Ones and Twos and Threes

Minnamurra rainforest

Scenes from the rainforest

By Vita Forest

I have been “off-air” for a little while as I’ve been on holiday then had internet issues at home.  So here is a post hand-written in a notebook last week…

Let me tell you about our lovely holiday Tuesday in Kiama.

Betty, Saskia and I had travelled south for some rest, relaxation and rejuvenation. We had a day of different groupings – ones and twos and threes.

We began the day differently with our own waking times and solitary adventures. I crept out while the sun was low and walked the meandering coastal track along the headland to Blowhole Point. Saskia headed south in sneakers and swimmers and jogged, stretched and swam at Kendalls Beach. Betty relaxed on the balcony looking out over the ocean.

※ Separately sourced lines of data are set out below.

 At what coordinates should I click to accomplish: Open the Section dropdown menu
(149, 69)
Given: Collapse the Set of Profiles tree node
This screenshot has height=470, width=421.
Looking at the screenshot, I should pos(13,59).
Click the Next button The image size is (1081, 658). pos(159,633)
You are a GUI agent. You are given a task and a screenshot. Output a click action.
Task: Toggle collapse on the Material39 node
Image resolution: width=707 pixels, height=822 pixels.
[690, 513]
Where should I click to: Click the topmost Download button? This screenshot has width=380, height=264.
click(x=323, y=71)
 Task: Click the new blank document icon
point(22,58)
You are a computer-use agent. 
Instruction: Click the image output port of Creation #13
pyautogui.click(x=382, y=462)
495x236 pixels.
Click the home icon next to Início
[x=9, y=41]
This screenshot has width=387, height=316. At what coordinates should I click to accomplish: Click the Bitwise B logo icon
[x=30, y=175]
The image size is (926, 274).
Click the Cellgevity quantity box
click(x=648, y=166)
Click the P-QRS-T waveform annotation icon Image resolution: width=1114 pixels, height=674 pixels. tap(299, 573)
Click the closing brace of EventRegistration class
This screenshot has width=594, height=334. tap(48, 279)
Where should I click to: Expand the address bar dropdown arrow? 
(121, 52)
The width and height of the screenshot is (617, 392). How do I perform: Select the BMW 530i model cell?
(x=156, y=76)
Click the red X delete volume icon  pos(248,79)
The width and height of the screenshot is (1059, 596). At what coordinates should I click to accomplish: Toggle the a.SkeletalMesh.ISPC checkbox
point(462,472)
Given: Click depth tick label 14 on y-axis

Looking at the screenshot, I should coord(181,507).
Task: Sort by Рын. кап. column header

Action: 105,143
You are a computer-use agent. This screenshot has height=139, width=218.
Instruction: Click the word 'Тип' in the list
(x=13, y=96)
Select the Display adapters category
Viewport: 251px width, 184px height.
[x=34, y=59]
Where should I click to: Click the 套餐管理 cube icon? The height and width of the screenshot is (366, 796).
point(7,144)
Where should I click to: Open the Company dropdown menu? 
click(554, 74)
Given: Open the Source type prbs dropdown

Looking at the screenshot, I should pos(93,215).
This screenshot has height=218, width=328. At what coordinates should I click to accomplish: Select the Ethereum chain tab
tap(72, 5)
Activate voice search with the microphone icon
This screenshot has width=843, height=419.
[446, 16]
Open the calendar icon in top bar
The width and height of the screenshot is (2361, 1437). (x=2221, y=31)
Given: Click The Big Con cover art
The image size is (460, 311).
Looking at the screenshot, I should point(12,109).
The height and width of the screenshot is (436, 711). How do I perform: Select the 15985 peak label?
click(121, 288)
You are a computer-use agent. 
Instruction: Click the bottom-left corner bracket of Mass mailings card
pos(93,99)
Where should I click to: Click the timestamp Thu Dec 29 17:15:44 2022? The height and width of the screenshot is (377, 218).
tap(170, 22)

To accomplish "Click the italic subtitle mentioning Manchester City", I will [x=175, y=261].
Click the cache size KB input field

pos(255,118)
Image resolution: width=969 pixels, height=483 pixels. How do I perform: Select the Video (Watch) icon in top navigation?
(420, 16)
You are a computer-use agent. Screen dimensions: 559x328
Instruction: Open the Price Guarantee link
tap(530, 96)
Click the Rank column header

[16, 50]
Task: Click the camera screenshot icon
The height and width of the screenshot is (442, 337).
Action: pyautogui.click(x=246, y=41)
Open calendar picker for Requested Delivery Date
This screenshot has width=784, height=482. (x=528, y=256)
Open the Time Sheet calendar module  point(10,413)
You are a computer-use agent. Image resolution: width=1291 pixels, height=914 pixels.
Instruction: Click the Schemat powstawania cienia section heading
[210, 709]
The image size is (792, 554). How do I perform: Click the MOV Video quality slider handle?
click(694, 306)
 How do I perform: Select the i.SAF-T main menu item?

We breakfasted, then Betty and I descended to the Surf Beach and revived in the clear sparkling water – scrubbing clean both mind and body. A dip to remember.

Taking advantage of having a car, Saskia and I were happily chauffeured by Betty to Minnamurra Rainforest, nestled in the mountains beyond Jamberoo. We strolled the boardwalks and crossed the river on suspension bridges, craning our necks to see the light shining through the birds’ nest ferns growing on ancient fig trees, to notice the endless different forms a leaf can take. Rather than the steady crash of waves, here was the quieter tumble of the river over mossy boulders and smooth pebbles. Saskia and I climbed higher to sit tranquil before Minnamurra Falls, Betty returned to wait by the soothing river, put off by the word “steep”.

We ate lunch by the river – last night’s salmon, leafy greens, boiled eggs, BBQ chook, sweet rockmelon and Betty’s famous friands. We talked dreams, betrayals, kids, homes and workplace machinations.

Later we left the cool of the rainforest and headed to the heat of Berry. The car rolled up and down the narrow country roads in the verdant hills. There were cabbage palms and fig trees dotted over the smooth green pastures, remnants of the rainforest that used to stretch all the way to the sea before the cedar hunters came. There were dry stone walls to spot, red-roofed houses and the blinking stares of black and white cows.

After a stroll, a snack and a browse for ‘special things’, we returned to the cooler coast and took another swim in the ocean.

There was lots of conversation and lots of quiet. There was company and solitude, exercise and relaxation, commiseration, confidences and celebration. Betty had to head back to Sydney the next day, Saskia and I were lucky enough to stay on a bit longer.